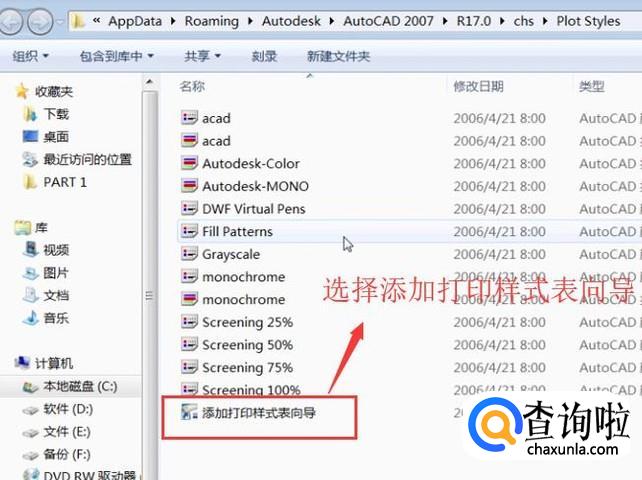Screen dimensions: 642x480
Task: Sort files by the 名称 column header
Action: click(x=192, y=87)
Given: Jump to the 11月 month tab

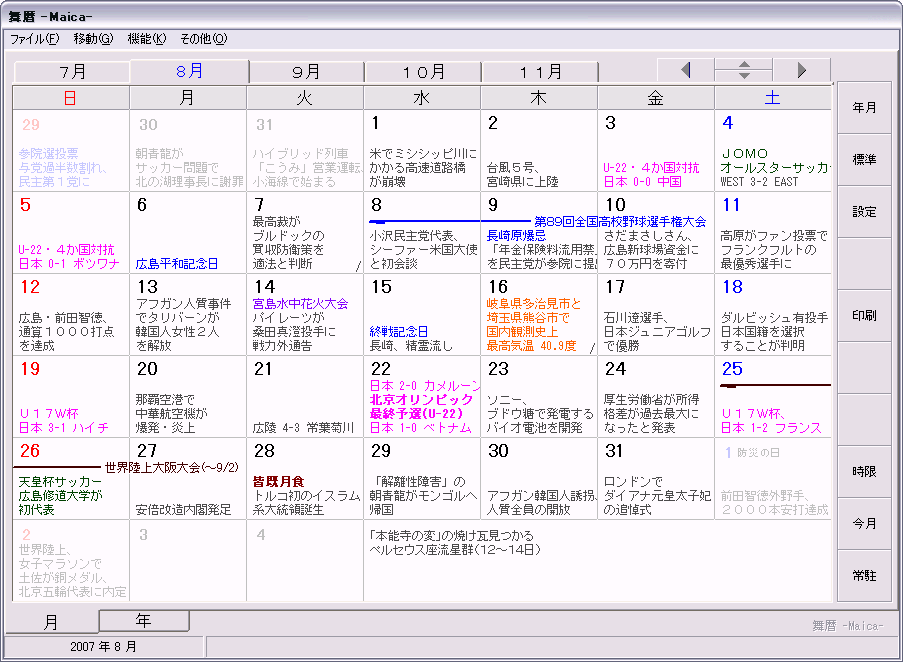Looking at the screenshot, I should [x=540, y=72].
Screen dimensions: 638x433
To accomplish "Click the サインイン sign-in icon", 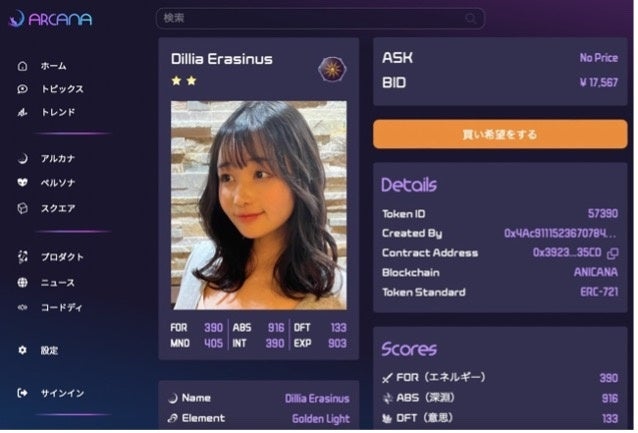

Work to complete: Please reproduce the stretch from the line containing "Screen dimensions: 638x433" through the end of the listing, both ends included, and omit the pictures from your copy.

Solution:
Screen dimensions: 638x433
To accomplish "Click the サインイン sign-in icon", 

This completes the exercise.